## HOW TO COMPLETE THIS TASK
Take the material below and reproduce, word for word, only the lines from the line with "Task: Click the sun and cloud weather icon" through the line with "1568x440 pixels.".

## RECORD EXCERPTS

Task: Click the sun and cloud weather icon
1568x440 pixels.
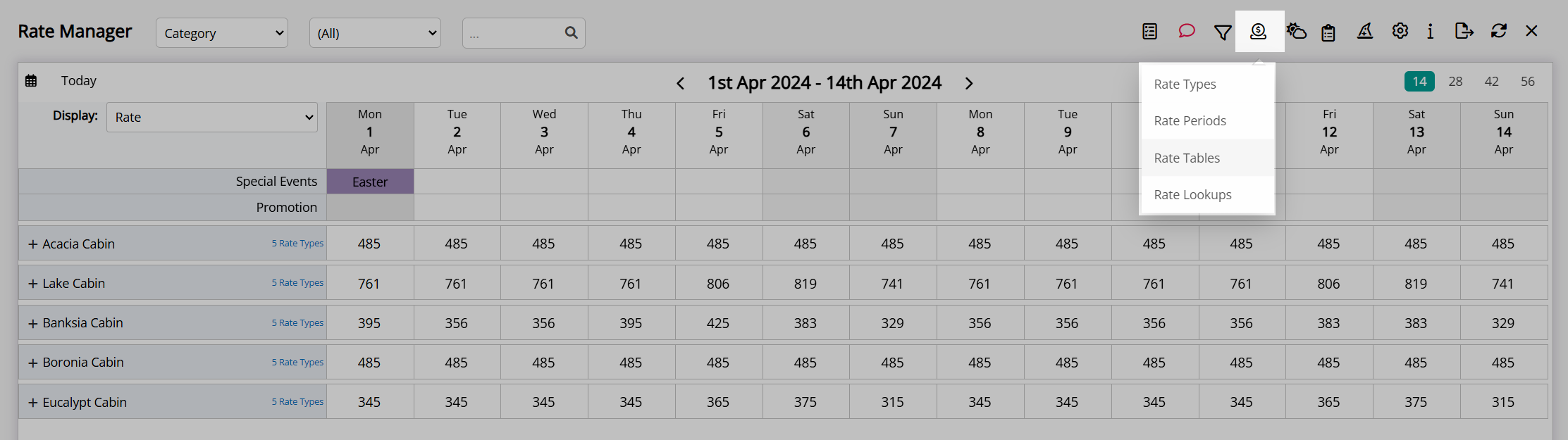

--

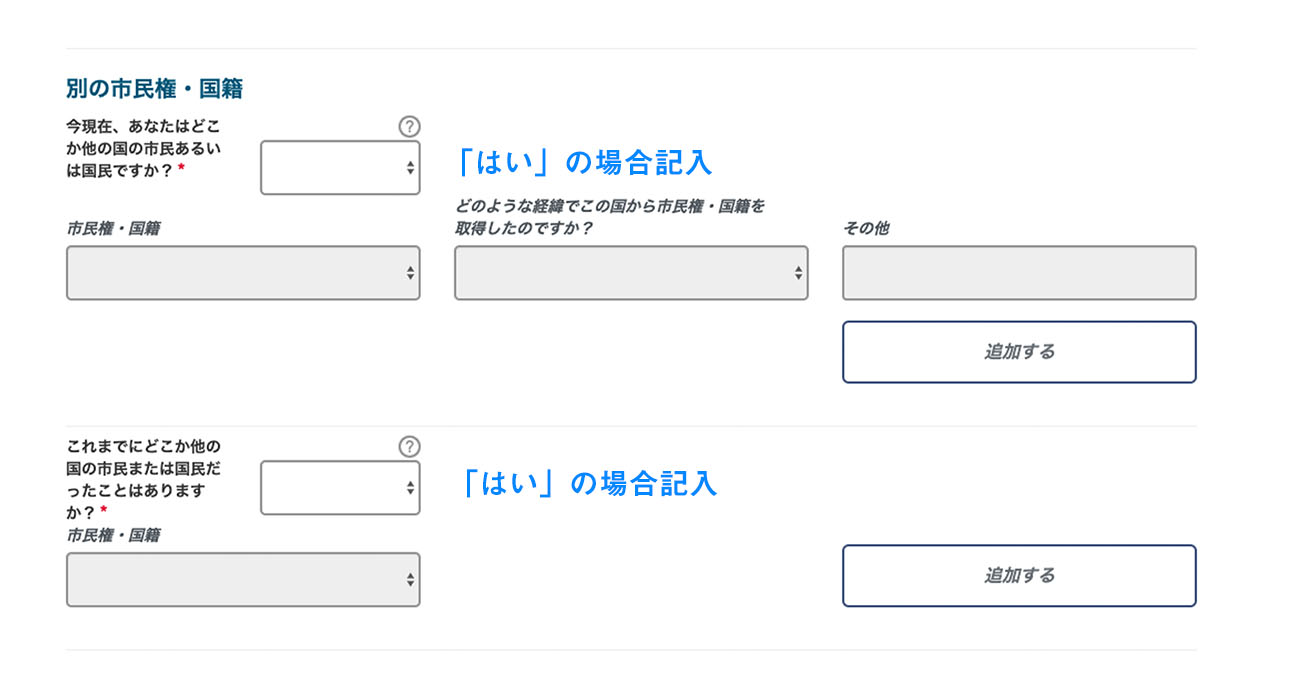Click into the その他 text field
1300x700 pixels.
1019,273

## OUTPUT
Task: Click the sun and cloud weather icon
1568x440 pixels.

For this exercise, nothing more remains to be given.